_TASK ITEM_:
What lines in the entries below contain the word "will"? Copy all of them.

================================

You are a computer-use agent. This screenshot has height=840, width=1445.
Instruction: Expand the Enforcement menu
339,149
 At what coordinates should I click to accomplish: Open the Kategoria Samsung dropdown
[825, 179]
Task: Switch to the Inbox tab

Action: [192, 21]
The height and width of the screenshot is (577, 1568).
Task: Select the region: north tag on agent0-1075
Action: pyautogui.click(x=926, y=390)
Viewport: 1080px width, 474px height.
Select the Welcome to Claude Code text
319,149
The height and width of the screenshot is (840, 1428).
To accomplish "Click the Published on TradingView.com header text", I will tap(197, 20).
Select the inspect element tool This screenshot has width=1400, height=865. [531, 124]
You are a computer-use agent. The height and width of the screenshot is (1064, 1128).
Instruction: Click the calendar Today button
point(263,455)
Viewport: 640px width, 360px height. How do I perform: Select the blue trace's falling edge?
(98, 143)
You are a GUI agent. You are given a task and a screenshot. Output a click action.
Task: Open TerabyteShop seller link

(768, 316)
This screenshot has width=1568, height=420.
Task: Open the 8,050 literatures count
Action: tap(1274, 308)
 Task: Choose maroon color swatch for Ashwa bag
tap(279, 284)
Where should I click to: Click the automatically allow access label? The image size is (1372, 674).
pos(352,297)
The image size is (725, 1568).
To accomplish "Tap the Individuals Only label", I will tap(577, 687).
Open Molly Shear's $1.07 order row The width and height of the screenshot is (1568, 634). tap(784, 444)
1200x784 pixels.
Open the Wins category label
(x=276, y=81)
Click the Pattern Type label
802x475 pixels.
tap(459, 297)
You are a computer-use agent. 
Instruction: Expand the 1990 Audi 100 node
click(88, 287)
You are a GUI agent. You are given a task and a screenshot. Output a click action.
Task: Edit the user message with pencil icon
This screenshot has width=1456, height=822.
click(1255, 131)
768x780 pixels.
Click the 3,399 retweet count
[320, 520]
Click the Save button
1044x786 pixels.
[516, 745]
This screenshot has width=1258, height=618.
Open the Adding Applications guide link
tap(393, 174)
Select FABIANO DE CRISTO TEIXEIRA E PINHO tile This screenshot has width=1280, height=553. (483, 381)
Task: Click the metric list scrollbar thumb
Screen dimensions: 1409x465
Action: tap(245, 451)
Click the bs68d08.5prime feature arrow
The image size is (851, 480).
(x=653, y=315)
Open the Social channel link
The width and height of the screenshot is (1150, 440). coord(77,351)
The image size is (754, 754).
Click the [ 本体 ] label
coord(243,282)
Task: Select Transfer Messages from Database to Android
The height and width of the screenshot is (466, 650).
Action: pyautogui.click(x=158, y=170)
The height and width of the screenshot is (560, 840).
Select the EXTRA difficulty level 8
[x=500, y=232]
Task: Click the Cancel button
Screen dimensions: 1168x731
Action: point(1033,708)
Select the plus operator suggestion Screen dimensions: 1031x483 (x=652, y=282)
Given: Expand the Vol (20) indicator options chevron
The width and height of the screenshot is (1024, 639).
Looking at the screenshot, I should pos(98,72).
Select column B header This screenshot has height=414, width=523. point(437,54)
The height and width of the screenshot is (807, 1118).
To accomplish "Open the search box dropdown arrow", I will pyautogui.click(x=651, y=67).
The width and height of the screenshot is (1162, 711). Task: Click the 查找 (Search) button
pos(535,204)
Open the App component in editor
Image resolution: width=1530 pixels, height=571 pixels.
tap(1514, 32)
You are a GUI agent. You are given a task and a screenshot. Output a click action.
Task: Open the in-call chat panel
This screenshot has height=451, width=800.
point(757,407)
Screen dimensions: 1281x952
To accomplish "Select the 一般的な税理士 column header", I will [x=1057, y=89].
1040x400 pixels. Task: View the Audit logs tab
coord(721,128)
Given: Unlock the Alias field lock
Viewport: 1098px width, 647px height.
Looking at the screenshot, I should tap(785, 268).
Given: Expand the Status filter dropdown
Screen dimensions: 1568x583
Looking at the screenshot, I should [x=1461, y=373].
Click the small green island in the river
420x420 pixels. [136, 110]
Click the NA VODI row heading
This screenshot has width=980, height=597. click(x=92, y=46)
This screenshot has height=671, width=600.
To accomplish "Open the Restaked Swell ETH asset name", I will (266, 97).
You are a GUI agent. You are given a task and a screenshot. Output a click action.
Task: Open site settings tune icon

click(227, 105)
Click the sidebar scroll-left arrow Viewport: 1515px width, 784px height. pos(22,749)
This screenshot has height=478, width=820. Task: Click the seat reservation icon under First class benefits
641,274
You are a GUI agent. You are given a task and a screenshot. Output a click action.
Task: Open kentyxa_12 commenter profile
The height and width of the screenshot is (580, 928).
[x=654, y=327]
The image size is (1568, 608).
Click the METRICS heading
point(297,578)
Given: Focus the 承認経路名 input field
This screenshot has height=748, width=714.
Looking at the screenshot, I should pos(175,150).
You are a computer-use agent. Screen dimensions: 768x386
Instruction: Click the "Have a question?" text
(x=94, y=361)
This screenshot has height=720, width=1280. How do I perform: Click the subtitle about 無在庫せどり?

================================

_RESPONSE BOX_:
To accomplish "Click the Published on TradingView.com header text", I will tap(197, 20).
To accomplish "Tap the Individuals Only label", I will tap(577, 687).
To accomplish "Open the search box dropdown arrow", I will pyautogui.click(x=651, y=67).
To accomplish "Select the 一般的な税理士 column header", I will [x=1057, y=89].
To accomplish "Open the Restaked Swell ETH asset name", I will (266, 97).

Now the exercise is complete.